Department of Mechanical Engineering, The University of Western Australia, 35 Stirling Highway, Crawley, WA 6009, Australia.
Sensors (Basel). 2019 Jan 7;19(1):186. doi: 10.3390/s19010186.
In practice, a high-dynamic vibration sensor is often plagued by the problem of drift, which is caused by thermal effects. Conversely, low-drift sensors typically have a limited sample rate range. This paper presents a system combining different types of sensors to address general drift problems that occur in measurements for high-dynamic vibration signals. In this paper, the hardware structure and algorithms for fusing high-dynamic and low-drift sensors are described. The algorithms include a drift state estimation and a Kalman filter based on a linear prediction model. Key issues such as the dimension of the drift state vector, the order of the linear prediction model, are analyzed in the design of algorithm. The performance of the algorithm is illustrated by a simulation example and experiments. The simulation and experimental results show that the drift can be removed while the high-dynamic measuring ability is retained. A high-dynamic vibration measuring system with the frequency range starting from 0 Hz is achieved. Meanwhile, measurement noise was improved 9.3 dB through using the linear-prediction-based Kalman filter.
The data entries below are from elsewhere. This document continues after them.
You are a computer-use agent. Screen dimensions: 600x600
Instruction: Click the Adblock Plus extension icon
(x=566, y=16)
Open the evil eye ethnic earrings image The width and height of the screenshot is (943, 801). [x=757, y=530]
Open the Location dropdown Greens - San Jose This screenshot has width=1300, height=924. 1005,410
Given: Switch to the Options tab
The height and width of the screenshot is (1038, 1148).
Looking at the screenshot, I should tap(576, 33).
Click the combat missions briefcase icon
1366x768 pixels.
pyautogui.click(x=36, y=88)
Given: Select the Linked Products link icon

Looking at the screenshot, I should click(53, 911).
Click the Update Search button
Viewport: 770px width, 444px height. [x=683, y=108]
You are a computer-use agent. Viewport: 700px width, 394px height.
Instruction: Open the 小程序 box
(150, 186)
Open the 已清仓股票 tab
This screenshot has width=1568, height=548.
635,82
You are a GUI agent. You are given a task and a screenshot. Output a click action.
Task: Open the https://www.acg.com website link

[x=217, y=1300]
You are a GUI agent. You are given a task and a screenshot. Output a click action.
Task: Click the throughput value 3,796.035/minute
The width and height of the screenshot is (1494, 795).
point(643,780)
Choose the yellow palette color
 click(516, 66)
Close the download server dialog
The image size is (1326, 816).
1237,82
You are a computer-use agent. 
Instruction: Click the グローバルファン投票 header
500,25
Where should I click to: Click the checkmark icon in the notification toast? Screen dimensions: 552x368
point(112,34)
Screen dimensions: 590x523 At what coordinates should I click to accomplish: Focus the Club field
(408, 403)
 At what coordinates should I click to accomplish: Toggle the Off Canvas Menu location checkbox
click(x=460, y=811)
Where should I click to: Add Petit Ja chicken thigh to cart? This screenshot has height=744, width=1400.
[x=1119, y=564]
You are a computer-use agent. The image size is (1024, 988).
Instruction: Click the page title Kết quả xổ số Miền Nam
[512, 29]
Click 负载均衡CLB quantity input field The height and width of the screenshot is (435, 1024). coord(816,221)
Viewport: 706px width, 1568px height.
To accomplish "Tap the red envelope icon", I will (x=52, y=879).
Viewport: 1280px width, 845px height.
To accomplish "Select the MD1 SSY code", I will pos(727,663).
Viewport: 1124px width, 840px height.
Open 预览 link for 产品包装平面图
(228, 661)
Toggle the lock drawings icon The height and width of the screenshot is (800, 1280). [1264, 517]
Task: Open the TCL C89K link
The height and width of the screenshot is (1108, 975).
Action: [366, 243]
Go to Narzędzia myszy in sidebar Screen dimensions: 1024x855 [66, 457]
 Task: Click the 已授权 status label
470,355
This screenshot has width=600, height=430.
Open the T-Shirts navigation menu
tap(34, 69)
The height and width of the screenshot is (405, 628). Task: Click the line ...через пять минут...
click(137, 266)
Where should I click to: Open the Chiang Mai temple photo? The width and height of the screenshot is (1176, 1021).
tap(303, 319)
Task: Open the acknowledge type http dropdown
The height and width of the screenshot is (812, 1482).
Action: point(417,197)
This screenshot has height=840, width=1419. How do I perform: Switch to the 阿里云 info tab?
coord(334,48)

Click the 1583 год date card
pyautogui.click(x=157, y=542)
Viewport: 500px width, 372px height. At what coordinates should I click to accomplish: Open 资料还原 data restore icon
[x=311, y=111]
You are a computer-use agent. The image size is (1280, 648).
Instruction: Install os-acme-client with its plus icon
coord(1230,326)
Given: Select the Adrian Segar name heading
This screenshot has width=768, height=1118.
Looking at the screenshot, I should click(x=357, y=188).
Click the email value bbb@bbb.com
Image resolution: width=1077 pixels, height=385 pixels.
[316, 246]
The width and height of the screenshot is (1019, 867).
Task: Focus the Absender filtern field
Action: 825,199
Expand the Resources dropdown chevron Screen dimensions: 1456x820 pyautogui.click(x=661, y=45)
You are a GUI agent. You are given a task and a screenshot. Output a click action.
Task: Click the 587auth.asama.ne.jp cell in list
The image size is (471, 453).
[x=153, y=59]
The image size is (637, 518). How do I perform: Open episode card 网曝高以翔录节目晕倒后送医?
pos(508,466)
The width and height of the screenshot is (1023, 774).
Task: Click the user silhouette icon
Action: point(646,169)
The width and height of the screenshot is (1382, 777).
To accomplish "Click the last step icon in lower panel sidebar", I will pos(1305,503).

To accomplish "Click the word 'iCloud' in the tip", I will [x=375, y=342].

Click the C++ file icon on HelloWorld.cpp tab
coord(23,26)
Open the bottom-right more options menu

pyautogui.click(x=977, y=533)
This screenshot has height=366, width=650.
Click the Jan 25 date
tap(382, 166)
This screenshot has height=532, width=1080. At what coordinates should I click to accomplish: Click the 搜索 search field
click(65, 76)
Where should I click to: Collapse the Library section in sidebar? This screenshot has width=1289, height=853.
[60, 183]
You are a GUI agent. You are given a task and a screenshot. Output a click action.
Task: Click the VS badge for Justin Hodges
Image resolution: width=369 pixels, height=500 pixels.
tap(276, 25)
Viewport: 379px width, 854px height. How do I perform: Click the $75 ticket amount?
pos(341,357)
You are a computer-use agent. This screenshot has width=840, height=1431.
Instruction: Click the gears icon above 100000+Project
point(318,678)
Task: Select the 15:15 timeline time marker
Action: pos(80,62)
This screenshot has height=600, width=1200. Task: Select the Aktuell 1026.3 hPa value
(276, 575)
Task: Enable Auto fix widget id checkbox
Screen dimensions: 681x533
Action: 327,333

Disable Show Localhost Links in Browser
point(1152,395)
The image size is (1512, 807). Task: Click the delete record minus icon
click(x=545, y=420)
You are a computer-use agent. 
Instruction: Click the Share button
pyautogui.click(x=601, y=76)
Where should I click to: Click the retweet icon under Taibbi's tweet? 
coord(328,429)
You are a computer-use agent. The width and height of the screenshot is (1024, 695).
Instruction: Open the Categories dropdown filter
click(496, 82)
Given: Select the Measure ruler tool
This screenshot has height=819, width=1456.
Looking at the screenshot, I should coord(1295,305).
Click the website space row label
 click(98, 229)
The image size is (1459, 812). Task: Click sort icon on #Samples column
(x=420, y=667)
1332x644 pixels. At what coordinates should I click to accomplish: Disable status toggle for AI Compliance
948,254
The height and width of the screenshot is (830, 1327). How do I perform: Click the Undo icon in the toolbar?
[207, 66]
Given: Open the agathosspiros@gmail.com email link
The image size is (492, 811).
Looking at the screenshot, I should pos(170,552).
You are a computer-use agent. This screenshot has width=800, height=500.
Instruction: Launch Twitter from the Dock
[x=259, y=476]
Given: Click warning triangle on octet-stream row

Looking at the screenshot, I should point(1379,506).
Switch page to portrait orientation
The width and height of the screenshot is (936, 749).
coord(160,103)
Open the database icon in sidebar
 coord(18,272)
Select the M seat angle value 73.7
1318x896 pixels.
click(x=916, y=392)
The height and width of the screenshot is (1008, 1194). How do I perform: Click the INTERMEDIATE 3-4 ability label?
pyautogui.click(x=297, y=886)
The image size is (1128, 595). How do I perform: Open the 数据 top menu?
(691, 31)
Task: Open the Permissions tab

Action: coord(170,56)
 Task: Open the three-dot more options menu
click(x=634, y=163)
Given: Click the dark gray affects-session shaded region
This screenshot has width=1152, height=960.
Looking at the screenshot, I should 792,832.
在实际应用中,高动态振动传感器常常受到热效应引起的漂移问题的困扰。相反,低漂移传感器通常具有有限的采样率范围。本文提出了一种结合不同类型传感器的系统,以解决高动态振动信号测量中出现的一般漂移问题。本文描述了融合高动态和低漂移传感器的硬件结构和算法。该算法包括基于线性预测模型的漂移状态估计和卡尔曼滤波。在算法设计中分析了漂移状态向量的维数、线性预测模型的阶数等关键问题。通过仿真示例和实验验证了算法的性能。仿真和实验结果表明,在保留高动态测量能力的同时,可以去除漂移。实现了频率范围从 0 Hz 开始的高动态振动测量系统。同时,通过使用基于线性预测的卡尔曼滤波器,测量噪声提高了 9.3dB。